Jihadisme: l’étau se resserre autour des États de l’Afrique de l’Ouest

Les chefs des groupes jihadistes sévissant au Sahel (copie d'écran).
© France24

L’avancée implacable des groupes islamistes à travers le Sahel laisse craindre une extension des violences jihadistes dans les pays de l’Afrique de l’Ouest. La contagion pourrait embraser toute la sous-région.

Les violences terroristes de plus en meurtrières dont font l’objet les pays du Sahel, notamment le Mali et le Burkina Faso, font trembler les capitales des États côtiers de l’Afrique de l’Ouest. « Les risques de contagion sont réels  », prévient Pierre Buyoya, ancien président du Burundi et haut représentant de l’Union africaine (UA) pour le Mali et le Sahel. Interviewé en marge du Forum international sur la paix et la sécurité en Afrique qui s’est tenu récemment à Dakar, le président Buyoya s’est déclaré particulièrement pessimiste quant à l’endiguement du terrorisme sur le continent.

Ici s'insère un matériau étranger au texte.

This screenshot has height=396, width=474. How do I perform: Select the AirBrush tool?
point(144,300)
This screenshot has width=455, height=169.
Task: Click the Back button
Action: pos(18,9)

« La question n’est plus de savoir si les pays ouest-africains seront touchés ou pas, mais plutôt quand. Les avertissements des services de renseignement vont dans ce sens et font craindre des attentats sur le sol de ces pays à moyen terme », a ajouté Pierre Buyoya.

►À lire aussi : Sahel : le financement et les failles du G5 Sahel en discussion à l'ONU

Des pays vulnérables

L’inquiétude fut palpable au Forum de Dakar, qui avait réuni les représentants des principaux pays engagés politiquement et militairement dans la prévention de l’extrémisme violent dans le Sahel, mais aussi des universitaires africanistes qui suivent de près « la descente de la région dans l’enfer jihadiste ». « Cette année, on s’était donné pour objectif d’évaluer l’efficacité des dispositifs antiterroristes mis en place dans le Sahel. Puisque ces dispositifs se révèlent incapables de stopper la progression des groupes jihadistes, la plupart des observateurs qu’on a pu écouter pendant la rencontre craignent que la contagion ne se répande à d’autres pays de la sous-région », explique Hugo Sada, porte-parole des organisateurs du Forum de Dakar.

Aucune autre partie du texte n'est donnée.